- **EXTRACTED DATA**
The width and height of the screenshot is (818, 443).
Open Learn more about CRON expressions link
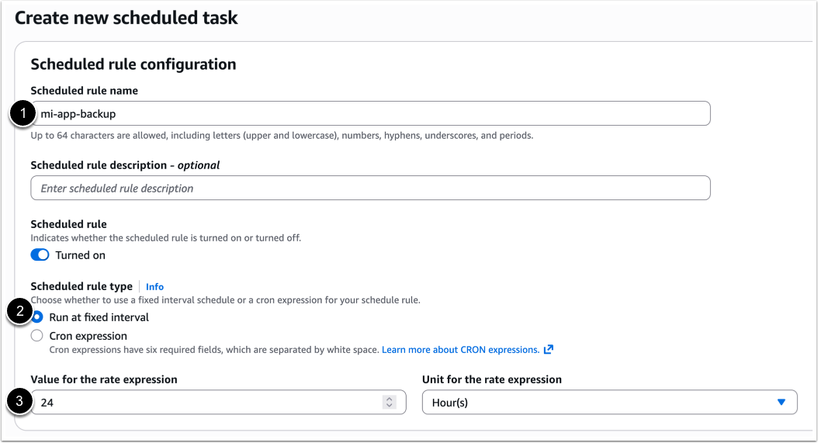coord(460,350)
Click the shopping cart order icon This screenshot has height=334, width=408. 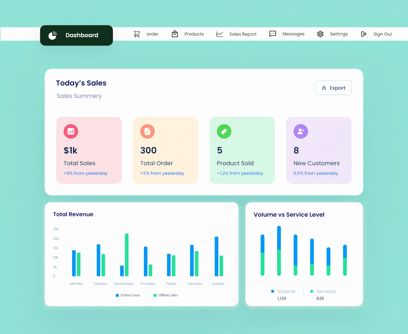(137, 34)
---
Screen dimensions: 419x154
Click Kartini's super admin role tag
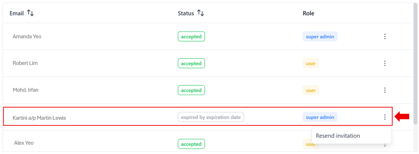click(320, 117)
* * *
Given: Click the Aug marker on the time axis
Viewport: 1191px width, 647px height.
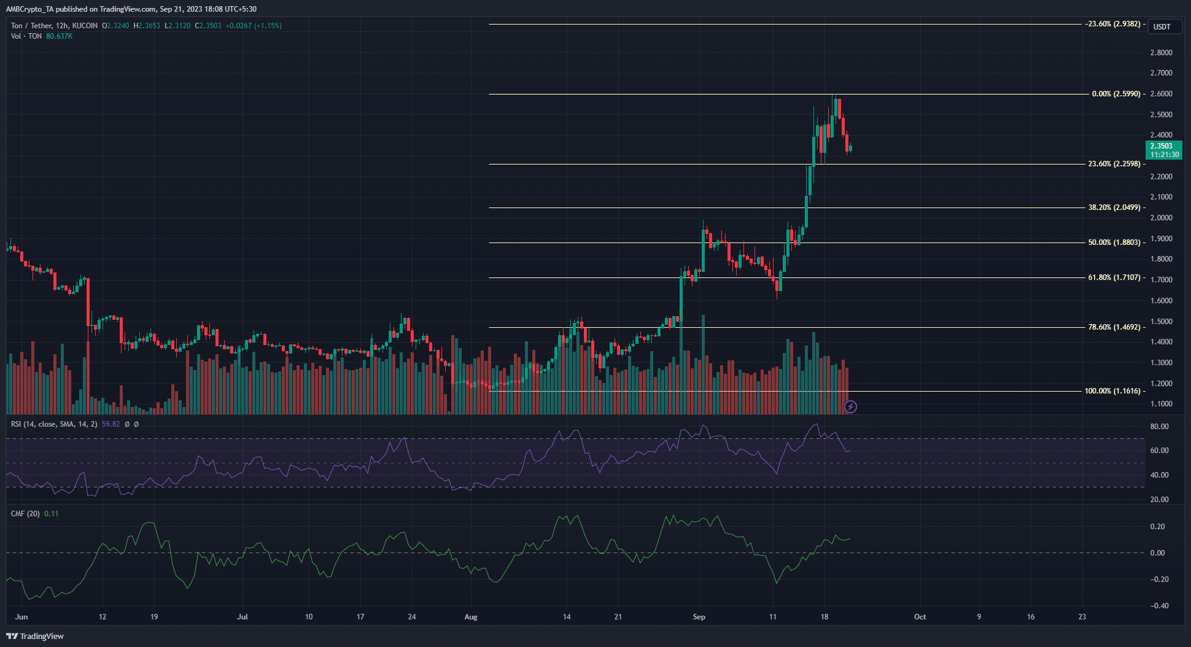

- **WHAT YOU ARE ASKED TO DO**
Print exactly the lines of the listing above starting at the line containing "Given: Click the Aug marker on the time axis" and ending at the line containing "Viewport: 1191px width, 647px height.", both included.

- **EXERCISE RESPONSE**
Given: Click the Aug marker on the time axis
Viewport: 1191px width, 647px height.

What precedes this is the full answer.